Please repeat, exactly as written, the line containing "Click the Payment Type label" and every line after it through the end of the records below, leaving out any pictures.

Saved entries:

--- START ---

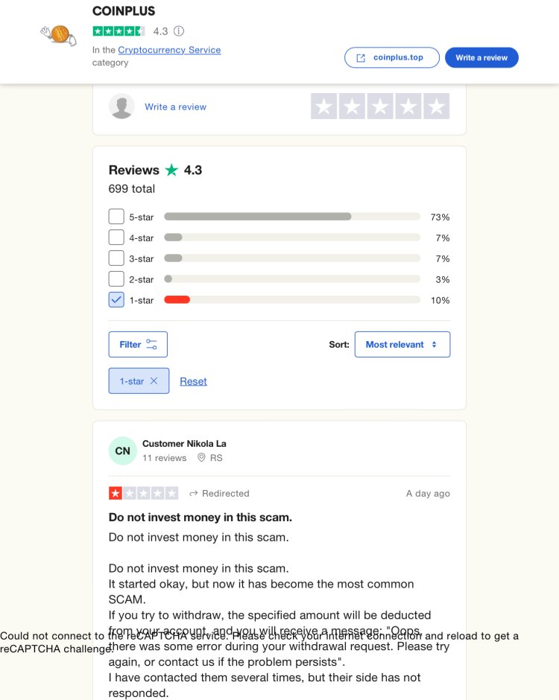Click the Write a review text link

coord(176,106)
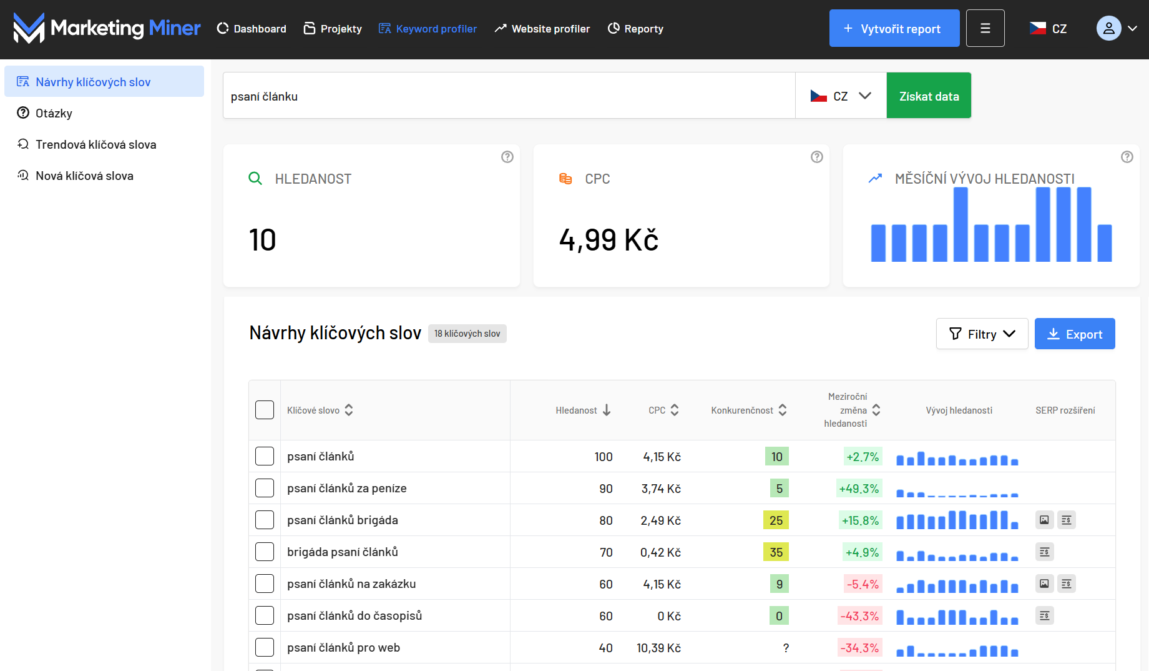
Task: Click the Získat data button
Action: pos(929,96)
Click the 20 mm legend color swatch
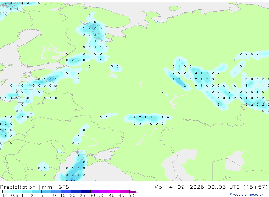 [x=76, y=192]
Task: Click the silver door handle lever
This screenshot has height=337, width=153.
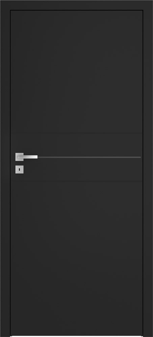Action: (28, 157)
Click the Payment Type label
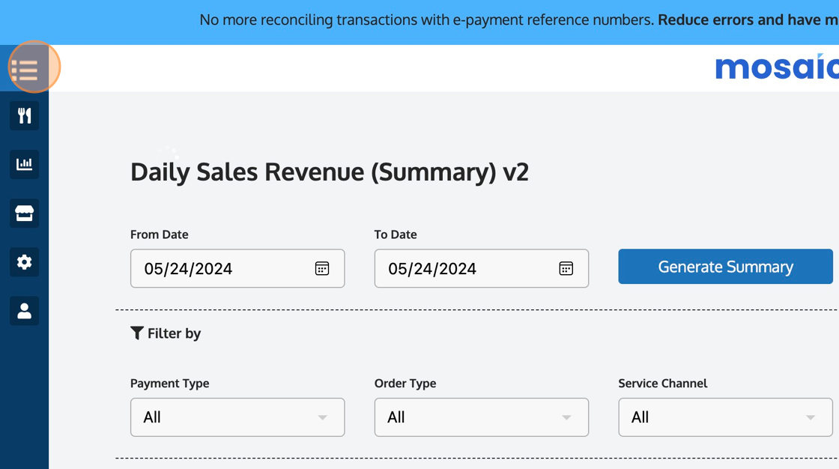Image resolution: width=839 pixels, height=469 pixels. pos(170,383)
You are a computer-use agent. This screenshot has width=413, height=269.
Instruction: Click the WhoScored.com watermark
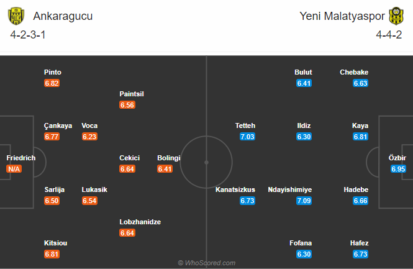pos(207,263)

--- END ---

OUTPUT FOR THIS EXERCISE:
Click the Payment Type label
Image resolution: width=839 pixels, height=469 pixels. pos(170,383)
You are a computer-use agent. This screenshot has width=413, height=269.
Instruction: Click the WhoScored.com watermark
pos(207,263)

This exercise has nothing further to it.